O que fazer
A – Liste todas as práticas utilitárias do capitalismo enumeradas no texto de leitura.
B – Responda com base no texto de leitura, uma resposta por linha:
(i) Em que ano foi publicado o livro "Aufruf zum Sozialismus"?
(ii) A que Benjamin compara a religião capitalista?
(iii) Segundo Landauer, quem mostrou que a palavra "Deus" é originariamente idêntica a "ídolo"?
C – Reproduza o trecho do texto de leitura que começa em "O único escorrido" e vai até "uma coisa (Ding)", incluindo essas palavras.

Texto de leitura
▬▬▬▬▬▬

Portanto, as práticas utilitárias do capitalismo -investimento do
capital, especulações, operações financeiras, manobras bolsistas,
compra e venda de mercadorias- são equivalentes a um culto religioso. O
capitalismo não exige a adesão a um credo, a uma doutrina ou a uma
“teologia”; o que conta são as ações, que representam, por sua dinâmica
social, práticas cultuais. Benjamin, contradizendo um pouco seu
argumento sobre a Reforma e o cristianismo, compara essa religião
capitalista ao paganismo original, também ele “imediatamente prático” e
sem preocupações “transcendentes”.
Mas o que é que permite assemelhar essas práticas econômicas
capitalistas a um “culto”? Benjamin não o explica, mas utiliza, algumas
linhas depois, o termo “adorador”; podemos assim considerar que o culto
capitalista comporta certas divindades que são objeto de adoração. Por
exemplo: “Comparação entre as imagens de santos das diferentes
religiões e as notas de dinheiro dos diversos países”. O dinheiro, em
forma de papel-moeda, seria assim o objeto de um culto análogo ao dos
santos das religiões “comuns”.
No entanto, o papel-moeda é apenas uma das manifestações de uma
divindade mais fundamental no sistema capitalista cultual: o
“dinheiro”, o deus Mammon, ou, segundo Benjamin, “Plutão… deus da
riqueza”. Na bibliografia do fragmento é mencionada uma passagem
virulenta contra o poder religioso do dinheiro: está no livro “Aufruf
zum Sozialismus”, do pensador anarquista judeu-alemão Gustav Landauer,
publicado em 1919, pouco antes do assassinato de seu autor por
militares contra-revolucionários. Na página indicada pela nota
bibliográfica de Benjamin, Landauer escreve:
“Fritz Mauthner (“Wörterbuch der Philosophie”) mostrou que a palavra
“Deus” (Gott) é originariamente idêntica a “ídolo” (Götze), e que as
duas querem dizer “o fundido” [ou “o escorrido’] (Gegossene). Deus é um
artefato feito pelos humanos, que ganha uma vida, atrai para si as
vidas dos humanos e finalmente torna-se mais poderoso que a humanidade.
O único escorrido (Gegossene), o único ídolo (Götze), o único Deus
(Gott) a que os humanos deram vida é o dinheiro (Geld). O dinheiro é
artificial e é vivo, o dinheiro produz dinheiro e mais dinheiro, o
dinheiro tem todo o poder do mundo. Quem não vê, quem ainda hoje não
vê, que o dinheiro, que o Deus não é outra coisa senão um espírito
oriundo dos seres humanos, um espírito que se tornou uma coisa (Ding)
viva, um monstro (Unding), e que ele é o sentido (Sinn) que se tornou
louco (Unsinn) de nossa vida? O dinheiro não cria riqueza, ele é a
riqueza; ele é a riqueza em si; não existe outro rico além do
dinheiro”.
É verdade que não podemos saber até que ponto Benjamin compartilhava
esse raciocínio de Landauer; mas podemos, a título de hipótese,
considerar esse trecho, mencionado na bibliografia, como um exemplo do
que ele entende por “práticas cultuais” do capitalismo.

▬▬▬▬▬▬

Listagem de dados

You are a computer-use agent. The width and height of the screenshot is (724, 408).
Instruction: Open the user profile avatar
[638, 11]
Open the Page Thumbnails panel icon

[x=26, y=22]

▬▬▬▬▬▬

Lista de respostas
A –
investimento do capital
especulações
operações financeiras
manobras bolsistas
compra e venda de mercadorias

B –
(i) Em 1919.
(ii) Ao paganismo original.
(iii) Fritz Mauthner.

C –
O único escorrido (Gegossene), o único ídolo (Götze), o único Deus
(Gott) a que os humanos deram vida é o dinheiro (Geld). O dinheiro é
artificial e é vivo, o dinheiro produz dinheiro e mais dinheiro, o
dinheiro tem todo o poder do mundo. Quem não vê, quem ainda hoje não
vê, que o dinheiro, que o Deus não é outra coisa senão um espírito
oriundo dos seres humanos, um espírito que se tornou uma coisa (Ding)